Kumi Naidoo, the global head of Greenpeace, is losing patience with the ability of companies and financial institutions to move away from their destructive behaviour.

While he recognises that there are a few progressive business leaders who share his concerns, Naidoo says he is planning to step up his campaign to hold them to account.

The sector most clearly in his sights is finance, given its power to support the transition to a green economy or continue to fund the destructive fossil-fuel industry.

He accepts that the NGO community made a mistake by not targeting the sector earlier and this was because it shied away from the complexity of the financial markets. But no more.

For the past two years Greenpeace has been working to understand not only how the financial markets really work, but also the leverage points where it can be most effective in seeking change.

Speaking on the day when he told the Guardian that Greenpeace is moving to a war footing as a result of the failure of negotiators at Rio+20 to agree clear policies and targets, he said: "We did not understand the financial markets but you have to appreciate that they are made not to be understandable. I know even financial journalists struggle to fully get it because its durability is based on opaqueness and a lack of transparency.

"We have been investing a lot of effort over the past couple of years to understand the industry and where the leverage points are and I think we are close to this point and finance institutions should be put on notice that not only Greenpeace but others are going to be putting them under much greater scrutiny.
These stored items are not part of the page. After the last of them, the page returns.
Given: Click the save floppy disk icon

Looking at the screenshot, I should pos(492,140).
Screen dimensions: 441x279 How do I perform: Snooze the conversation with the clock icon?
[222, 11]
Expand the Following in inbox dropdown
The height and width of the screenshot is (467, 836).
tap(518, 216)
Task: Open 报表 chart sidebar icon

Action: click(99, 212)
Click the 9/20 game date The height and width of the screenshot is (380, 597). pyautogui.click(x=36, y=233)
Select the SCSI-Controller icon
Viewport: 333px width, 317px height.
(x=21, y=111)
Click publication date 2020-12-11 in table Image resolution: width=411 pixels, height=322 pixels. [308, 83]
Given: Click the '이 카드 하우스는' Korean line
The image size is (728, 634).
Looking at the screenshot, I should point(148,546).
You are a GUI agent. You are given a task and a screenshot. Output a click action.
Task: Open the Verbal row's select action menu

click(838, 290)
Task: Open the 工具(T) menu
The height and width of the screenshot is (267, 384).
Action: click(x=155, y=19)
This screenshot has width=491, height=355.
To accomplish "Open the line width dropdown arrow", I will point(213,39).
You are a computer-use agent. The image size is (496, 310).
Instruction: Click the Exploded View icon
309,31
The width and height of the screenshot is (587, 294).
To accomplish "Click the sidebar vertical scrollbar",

"Our aim is to get all banks to say we won't make loans to oil, coal, gas and deforestation-related activity. We want to shut off the flow of capital. The time is right because the banks are at their most vulnerable in terms of public legitimacy."

It's not just the banks that will be targeted but also the pension funds. Naidoo, who was an anti-apartheid activist from the age of 15 and arrested and charged for violating state of emergency regulations in 1986, said it was simply unacceptable that pension funds invested money in activities that the owners of the money would not find acceptable.

While he supports the work of Fair Pensions in the UK, he warned City firms that Greenpeace intends to take campaigning "to a completely different scale."

Beyond the finance sector, Greenpeace plans to increasingly instigate consumer boycotts of consumer-facing brands but said the real environmental criminals were the companies largely invisible to ordinary people, such as commodity traders.

A primary target is likely to be Shell, despite the fact that the oil giant recently sought injunctions against each Greenpeace office around the world.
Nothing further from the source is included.